49. Retrouvailles

110 19 49
                                        

Marie vint enfin à ma rescousse :

— Tu vois, ils s'en sont passées des choses durant ton long sommeil... nous avons tant à t'expliquer. Mais enfile d'abord cette tunique, je n'ai plus vu d'homme nu depuis une éternité !

Je m'empressai d'enfiler la toge qu'elle me présenta, de façon à écouter ce qu'elle s'apprêtait à me dire sans être embarrassé par ma nudité.

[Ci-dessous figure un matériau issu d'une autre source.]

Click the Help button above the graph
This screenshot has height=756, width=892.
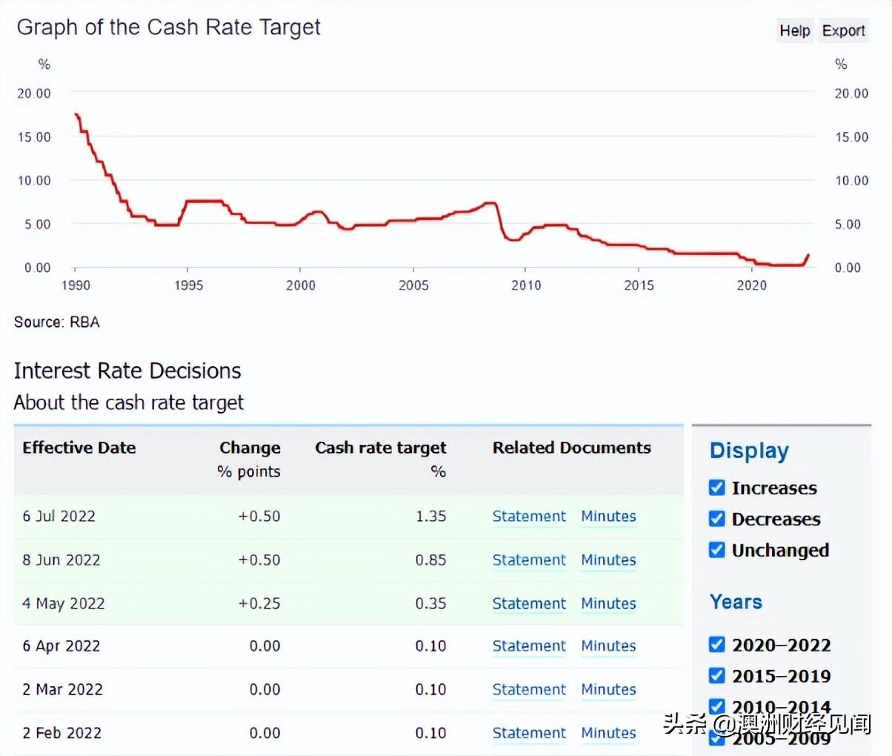[x=794, y=30]
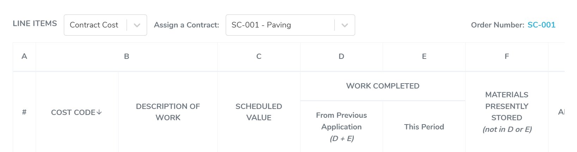Click the DESCRIPTION OF WORK column header
This screenshot has width=577, height=152.
pyautogui.click(x=168, y=112)
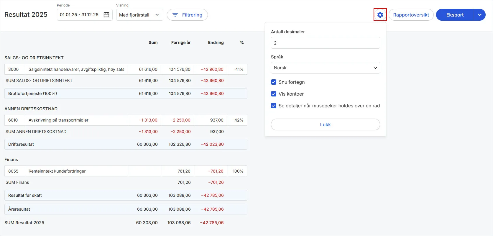Image resolution: width=493 pixels, height=236 pixels.
Task: Open the Visning Med fjorårstall dropdown
Action: [139, 15]
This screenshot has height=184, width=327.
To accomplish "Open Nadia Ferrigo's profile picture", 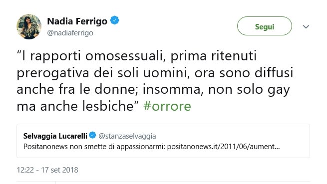I will 29,26.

— Tes trois compagnons ont eu chacun un enfant avec Marie Madeleine, commença-t-elle. Nous y avons longuement réfléchi durant toutes ces années... Nous sommes arrivés à l'inévitable conclusion que la seule façon d'assurer un avenir à notre groupe était de la féconder avec les plus jeunes et valides d'entre nous. En effet, il était impératif que chacun de ses chérubins soit issu d'un père différent pour éviter l'apparition de problèmes consanguins. Nous lui en avons longuement parlé en attendant qu'elle se sente prête. Et, comme tu as pu t'en apercevoir, ses enfants ont gardé toutes les caractéristiques génétiques de leur mère. Cette race est bien plus forte que la nôtre, et nos trois nouveau-nés sont superbes ! Ils pourront sans doute, plus tard, être à l'origine d'une nouvelle espèce d'êtres humains ; comme le Maître te l'a fait écrire... Ils pourront peut-être même s'installer sur la petite lune qu'il a découverte en orbite autour de cette géante gazeuse. Je l'espère en tout cas de tout cœur pour eux. Il serait bien dommage que notre exil soit condamné à se terminer ici, dans nos cages de verre !

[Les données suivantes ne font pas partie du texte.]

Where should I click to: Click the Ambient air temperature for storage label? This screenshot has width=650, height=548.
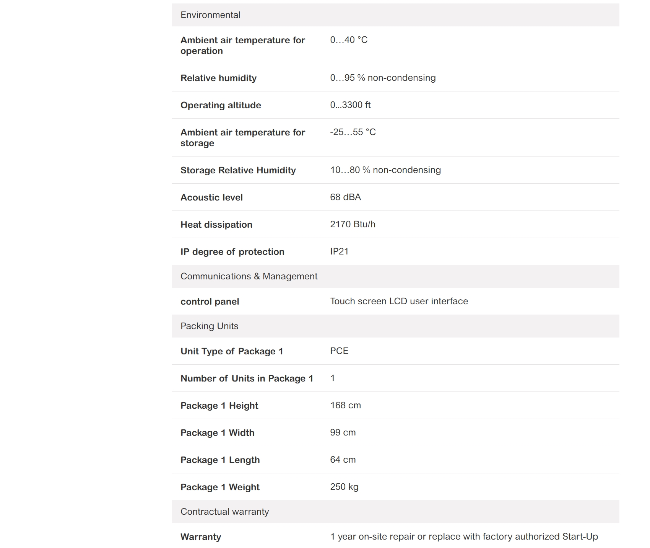[242, 138]
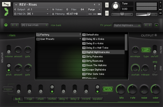This screenshot has width=163, height=107.
Task: Enable the latch button
Action: tap(108, 89)
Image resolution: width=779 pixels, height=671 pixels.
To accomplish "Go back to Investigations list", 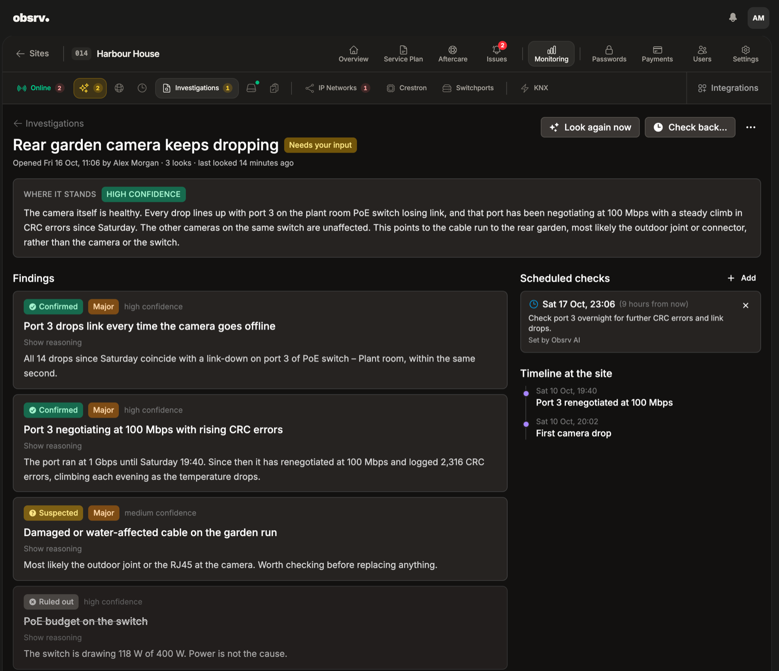I will [48, 123].
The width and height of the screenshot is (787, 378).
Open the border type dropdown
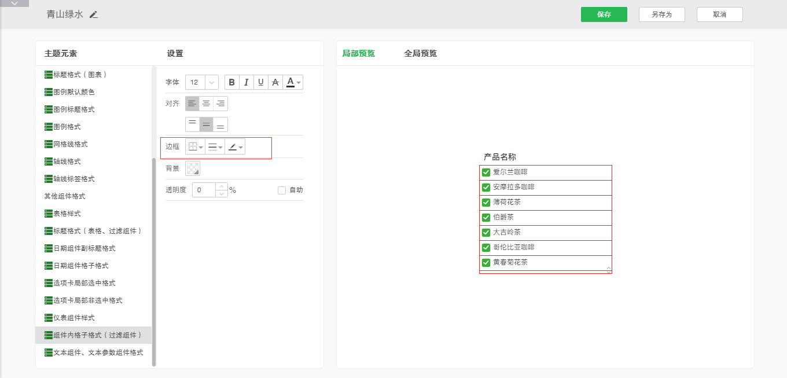196,147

— Mais pourquoi ne pas m'avoir prévenu ?

— Marie Madeleine ne nous en a pas vraiment laissé le temps... Il faut que tu saches qu'elle a vraiment mûri ces derniers mois. Ses fécondations précédentes eurent lieu durant des cérémonies qui se sont passées ici, au sommet de notre tour. Je crois qu'elle en avait assez de toute cette mise en scène. Elle devait attendre impatiemment ton réveil pour pouvoir enfin faire l'amour de façon normale et naturelle.

Tout en écoutant attentivement les explications de Marie, je ne pus m'empêcher de diriger un regard discret vers sa fille. Elle ne s'occupait plus de nous depuis un bon moment, jouant avec ses chérubins, leur apprenant à utiliser leurs ailes et à se mouvoir de façon aisée en apesanteur comme elle avait dû le faire avant eux. Le spectacle de ces êtres, mi-humains, mi-oiseaux, si beaux et gracieux, me fit ressentir énormément de fierté à l'idée d'un jour pouvoir être le père de l'un d'entre eux.

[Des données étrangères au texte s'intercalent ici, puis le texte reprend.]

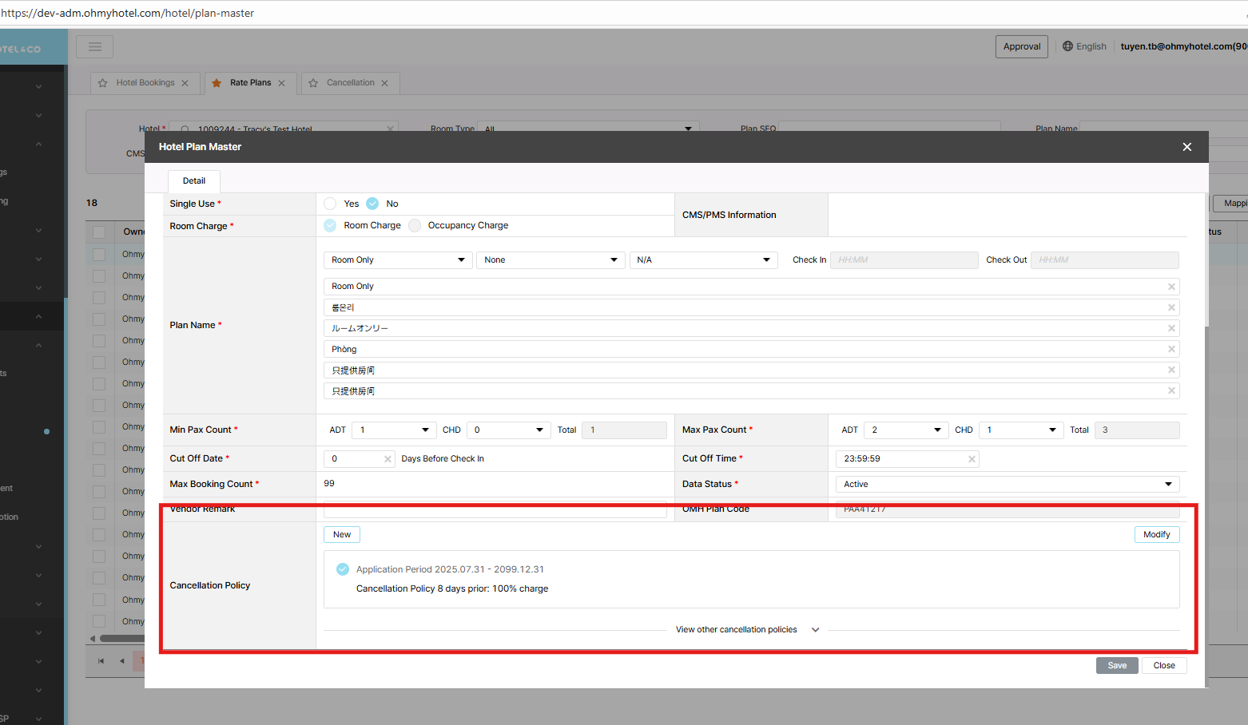Click the hamburger menu icon

94,46
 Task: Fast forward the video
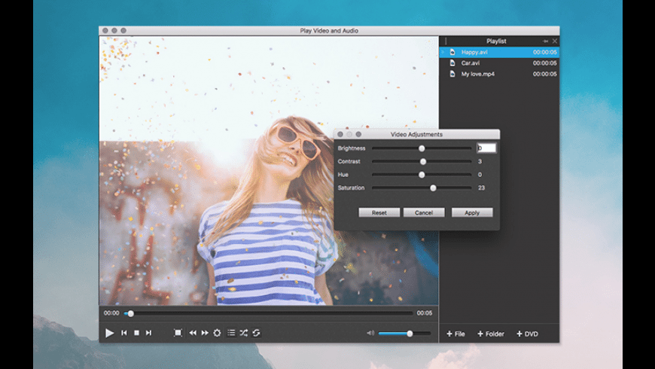[x=205, y=333]
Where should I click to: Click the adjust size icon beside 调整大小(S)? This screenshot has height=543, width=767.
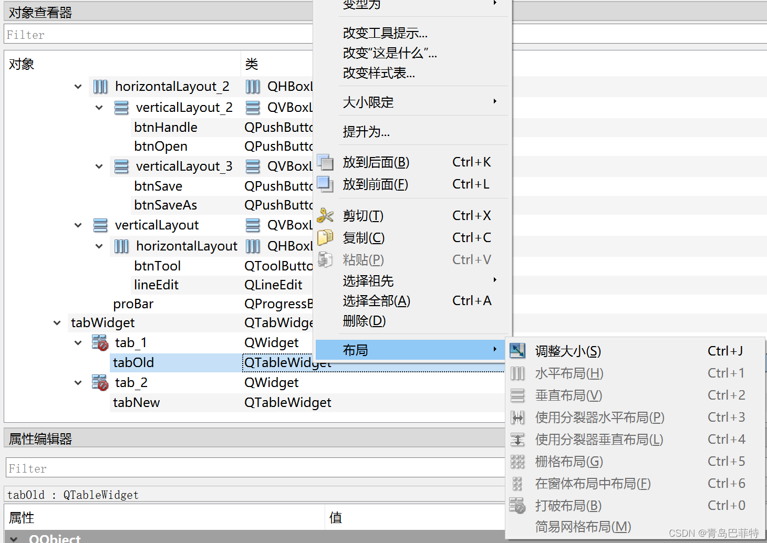tap(518, 351)
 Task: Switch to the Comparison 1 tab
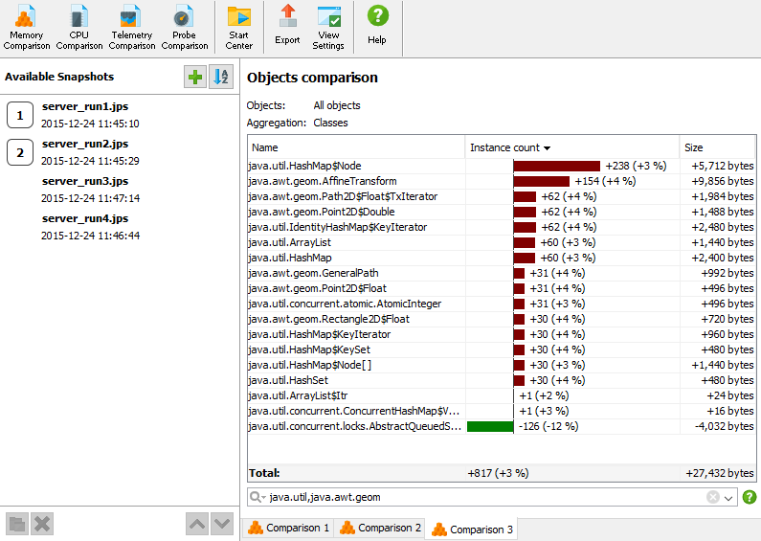tap(288, 528)
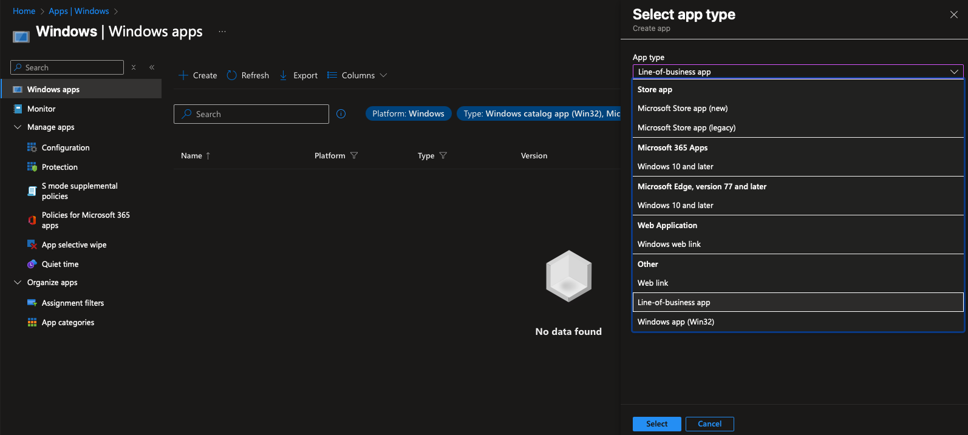The image size is (968, 435).
Task: Click the Create plus icon
Action: (183, 75)
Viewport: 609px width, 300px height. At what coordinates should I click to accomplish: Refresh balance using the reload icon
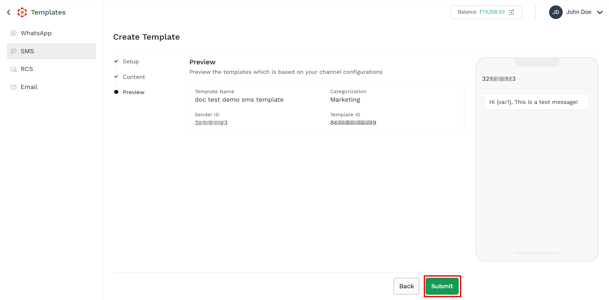pos(512,12)
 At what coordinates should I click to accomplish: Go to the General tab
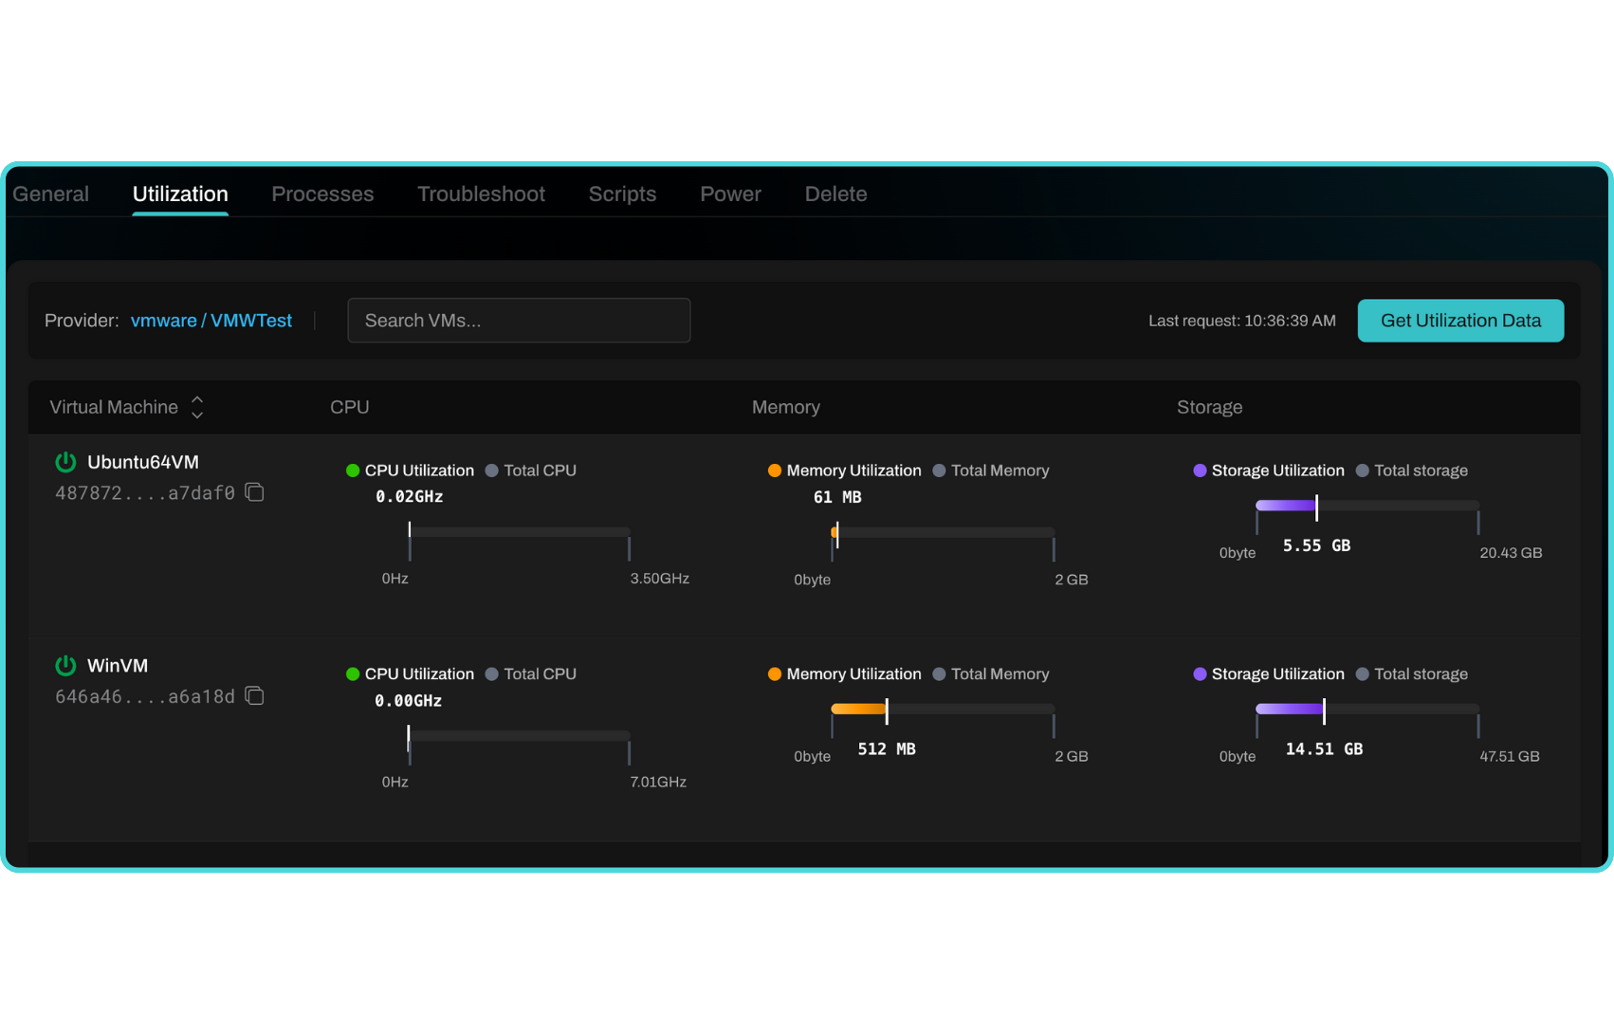pyautogui.click(x=51, y=194)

Ce long discours ne devint lentement plus qu'un bruit de fond, masqué par mes pensées. Je ne parvenais pas à oublier les sentiments que j'éprouvais pour cette jeune fille ailée, inconsciente de l'amour qu'elle avait fait naître en moi. Mais il fallait me rendre à l'évidence ; je me voyais, une fois de plus, contraint de sacrifier mon bonheur personnel au bénéfice de la survie de notre groupe... ce groupe qui avait bien évolué durant les vingt années qui s'étaient écoulées. Et ce, en l'espace de quelques heures à peine, à mes yeux !

Je pris congé de Marie Madeleine et de sa mère en les laissant s'occuper des enfants. Je m'en allai rejoindre mes compagnons qui m'attendaient au bas de la tour. Marie avait dû leur avait annoncer mon réveil durant mon escapade aérienne.

Lorsque je les revis enfin, je me rendis compte qu'ils avaient, eux aussi, énormément changé. Leurs implants avaient été retirés, comme ce fut le cas pour chacun des membres de notre communauté... Ces artéfacts électroniques ne nous serviraient plus à rien, désormais. Ces symboles de notre soumission envers la Fédération n'étaient plus de mise dans notre nouveau monde.

Tous les membres de notre petite société portaient à présent sur leur corps, ainsi que sur leur visage, les mêmes dessins de couleur verte, rouge et brune que j'aperçus sur Marie et sa fille. Ils m'expliquèrent que ces peintures illustraient la cohabitation harmonieuse entre la vie minérale, végétale et animale. Leurs vêtements étaient bien plus élégants et colorés que ceux dont j'avais gardé le souvenir. Leur longue chevelure flottant en apesanteur, de même que ces peintures qui recouvraient leur épiderme, leur donnaient une apparence toute nouvelle à mes yeux.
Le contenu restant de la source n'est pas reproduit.